We review brokers in section 4.3, and in particular those offering a performance based service. We find that the typical focus is on differences across providers at different prices rather than differences in performance at the same price. The lack of discussion in the vast majority of work reviewed regarding how the various proposed brokers will be sustainable is a curious omission, and indeed Rogers and Cliff (2012) is the only example we can find that demonstrates a profitable broker.

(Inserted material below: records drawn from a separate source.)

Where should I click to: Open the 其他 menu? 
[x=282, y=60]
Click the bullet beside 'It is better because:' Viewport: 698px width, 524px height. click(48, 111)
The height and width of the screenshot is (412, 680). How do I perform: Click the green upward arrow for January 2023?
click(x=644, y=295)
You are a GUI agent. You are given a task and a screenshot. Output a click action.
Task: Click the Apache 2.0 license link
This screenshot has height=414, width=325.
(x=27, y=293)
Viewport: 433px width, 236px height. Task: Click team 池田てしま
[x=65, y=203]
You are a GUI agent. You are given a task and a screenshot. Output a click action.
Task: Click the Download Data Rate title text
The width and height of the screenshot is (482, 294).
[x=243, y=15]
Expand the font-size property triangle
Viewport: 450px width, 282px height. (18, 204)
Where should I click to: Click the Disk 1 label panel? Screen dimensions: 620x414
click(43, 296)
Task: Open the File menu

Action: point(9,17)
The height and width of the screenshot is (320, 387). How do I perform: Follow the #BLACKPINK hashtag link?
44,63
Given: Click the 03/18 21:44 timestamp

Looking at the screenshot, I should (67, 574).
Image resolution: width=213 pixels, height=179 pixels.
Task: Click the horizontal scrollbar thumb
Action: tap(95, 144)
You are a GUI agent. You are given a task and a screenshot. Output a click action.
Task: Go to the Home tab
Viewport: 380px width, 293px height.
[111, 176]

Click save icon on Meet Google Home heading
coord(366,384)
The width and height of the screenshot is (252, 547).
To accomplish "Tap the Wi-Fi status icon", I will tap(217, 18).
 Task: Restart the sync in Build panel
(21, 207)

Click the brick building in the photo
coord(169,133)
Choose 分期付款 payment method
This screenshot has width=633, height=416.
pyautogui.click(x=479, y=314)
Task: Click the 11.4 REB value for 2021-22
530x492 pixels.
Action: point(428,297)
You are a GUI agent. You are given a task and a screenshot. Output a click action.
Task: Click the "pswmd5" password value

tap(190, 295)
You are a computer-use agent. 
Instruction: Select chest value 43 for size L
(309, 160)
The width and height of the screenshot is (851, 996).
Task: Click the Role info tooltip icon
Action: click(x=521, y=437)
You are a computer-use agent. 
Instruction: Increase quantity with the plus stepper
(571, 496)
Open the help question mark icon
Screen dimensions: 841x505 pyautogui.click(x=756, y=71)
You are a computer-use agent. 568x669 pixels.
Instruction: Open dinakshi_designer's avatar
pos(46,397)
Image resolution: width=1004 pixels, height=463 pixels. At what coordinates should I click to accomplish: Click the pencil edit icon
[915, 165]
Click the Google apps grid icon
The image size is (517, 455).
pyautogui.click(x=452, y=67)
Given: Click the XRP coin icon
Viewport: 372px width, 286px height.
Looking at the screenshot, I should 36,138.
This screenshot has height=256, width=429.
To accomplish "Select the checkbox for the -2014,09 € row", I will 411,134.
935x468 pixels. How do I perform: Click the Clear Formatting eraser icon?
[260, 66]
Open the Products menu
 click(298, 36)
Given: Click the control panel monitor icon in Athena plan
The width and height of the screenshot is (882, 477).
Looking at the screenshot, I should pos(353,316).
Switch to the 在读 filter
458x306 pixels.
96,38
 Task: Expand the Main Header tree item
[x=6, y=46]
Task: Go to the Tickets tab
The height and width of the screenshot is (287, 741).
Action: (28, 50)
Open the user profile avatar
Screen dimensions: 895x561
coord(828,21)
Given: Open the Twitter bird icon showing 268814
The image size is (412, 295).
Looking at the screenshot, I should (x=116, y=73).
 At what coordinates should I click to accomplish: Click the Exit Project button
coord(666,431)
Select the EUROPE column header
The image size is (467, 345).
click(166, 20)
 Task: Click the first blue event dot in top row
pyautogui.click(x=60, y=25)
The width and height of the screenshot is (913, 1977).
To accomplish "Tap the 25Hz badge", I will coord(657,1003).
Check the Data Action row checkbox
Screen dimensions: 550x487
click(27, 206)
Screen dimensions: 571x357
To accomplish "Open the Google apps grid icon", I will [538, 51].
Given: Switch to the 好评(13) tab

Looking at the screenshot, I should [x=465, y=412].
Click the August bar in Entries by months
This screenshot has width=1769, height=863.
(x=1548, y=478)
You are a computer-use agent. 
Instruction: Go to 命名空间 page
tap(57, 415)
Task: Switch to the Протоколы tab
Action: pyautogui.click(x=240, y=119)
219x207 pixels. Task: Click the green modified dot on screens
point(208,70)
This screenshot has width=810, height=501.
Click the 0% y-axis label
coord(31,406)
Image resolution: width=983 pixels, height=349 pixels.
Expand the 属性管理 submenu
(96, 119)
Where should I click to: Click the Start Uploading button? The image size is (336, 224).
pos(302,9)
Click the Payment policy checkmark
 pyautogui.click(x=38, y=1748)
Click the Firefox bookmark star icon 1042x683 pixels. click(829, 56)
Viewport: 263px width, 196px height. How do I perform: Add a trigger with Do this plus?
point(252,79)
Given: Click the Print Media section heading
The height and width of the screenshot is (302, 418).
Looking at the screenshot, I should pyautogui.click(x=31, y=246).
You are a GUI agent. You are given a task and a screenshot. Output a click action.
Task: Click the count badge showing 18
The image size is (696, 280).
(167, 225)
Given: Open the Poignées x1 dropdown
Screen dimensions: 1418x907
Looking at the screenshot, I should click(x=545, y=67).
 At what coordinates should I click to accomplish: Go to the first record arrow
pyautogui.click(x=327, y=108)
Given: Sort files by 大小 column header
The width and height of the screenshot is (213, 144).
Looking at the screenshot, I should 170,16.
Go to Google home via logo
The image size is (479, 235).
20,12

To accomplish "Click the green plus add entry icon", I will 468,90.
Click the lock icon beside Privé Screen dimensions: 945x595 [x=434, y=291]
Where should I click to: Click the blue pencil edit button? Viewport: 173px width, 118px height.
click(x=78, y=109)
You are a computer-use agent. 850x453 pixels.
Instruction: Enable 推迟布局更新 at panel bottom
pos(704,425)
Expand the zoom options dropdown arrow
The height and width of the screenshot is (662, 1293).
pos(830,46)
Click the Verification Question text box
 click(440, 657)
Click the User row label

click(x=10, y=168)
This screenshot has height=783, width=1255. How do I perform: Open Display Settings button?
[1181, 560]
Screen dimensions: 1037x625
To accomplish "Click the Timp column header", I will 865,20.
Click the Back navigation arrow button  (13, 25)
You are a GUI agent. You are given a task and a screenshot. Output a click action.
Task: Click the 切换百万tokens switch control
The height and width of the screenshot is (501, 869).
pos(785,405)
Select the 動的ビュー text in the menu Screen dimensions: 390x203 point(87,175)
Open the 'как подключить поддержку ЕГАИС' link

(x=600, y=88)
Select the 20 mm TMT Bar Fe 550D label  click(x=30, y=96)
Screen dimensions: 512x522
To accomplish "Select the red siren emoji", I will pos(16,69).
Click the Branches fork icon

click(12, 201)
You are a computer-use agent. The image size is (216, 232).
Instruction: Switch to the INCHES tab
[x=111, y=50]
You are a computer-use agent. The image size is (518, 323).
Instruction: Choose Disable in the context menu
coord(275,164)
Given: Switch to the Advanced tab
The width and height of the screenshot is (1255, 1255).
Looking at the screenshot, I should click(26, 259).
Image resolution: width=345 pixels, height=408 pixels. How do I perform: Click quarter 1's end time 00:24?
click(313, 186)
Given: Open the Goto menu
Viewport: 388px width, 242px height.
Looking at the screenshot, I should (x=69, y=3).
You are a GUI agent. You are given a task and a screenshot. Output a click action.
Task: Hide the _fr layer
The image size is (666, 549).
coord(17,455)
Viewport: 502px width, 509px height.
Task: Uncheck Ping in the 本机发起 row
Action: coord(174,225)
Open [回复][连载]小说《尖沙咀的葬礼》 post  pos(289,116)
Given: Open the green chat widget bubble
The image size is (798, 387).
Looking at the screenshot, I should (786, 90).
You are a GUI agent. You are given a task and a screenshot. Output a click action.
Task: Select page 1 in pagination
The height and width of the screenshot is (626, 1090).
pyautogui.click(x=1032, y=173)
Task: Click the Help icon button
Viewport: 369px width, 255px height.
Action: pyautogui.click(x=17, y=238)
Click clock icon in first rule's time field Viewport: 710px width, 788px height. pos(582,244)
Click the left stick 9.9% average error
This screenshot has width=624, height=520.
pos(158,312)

When describing the broker in section 1.2 we noted that we have two marketplaces: the primary marketplace consisting of large Cloud providers offering mass-produced standardised resources, whilst performance broker(s) and users with specific performance needs come together to create a secondary marketplace. For reasons discussed in section 2.7, we will model the primary marketplace as a commodity exchange, and so in section 4.4 we review work regarding such exchanges. We also note the prevalence of the Zero Intelligence (ZI) trading agent as first described by Gode and Sundar (1993), and we choose to model the broker in this manner when interacting with clients in the secondary marketplace. We further justify our choice of using a ZI agent after a review of extant Cloud pricing strategies in section 4.5.
In section 4.6 we review Cloud simulators, including CloudSim, its GridSim and CReST, and we conclude that for different reasons all are insufficient for our needs. As such we choose to develop our own code for the simulation.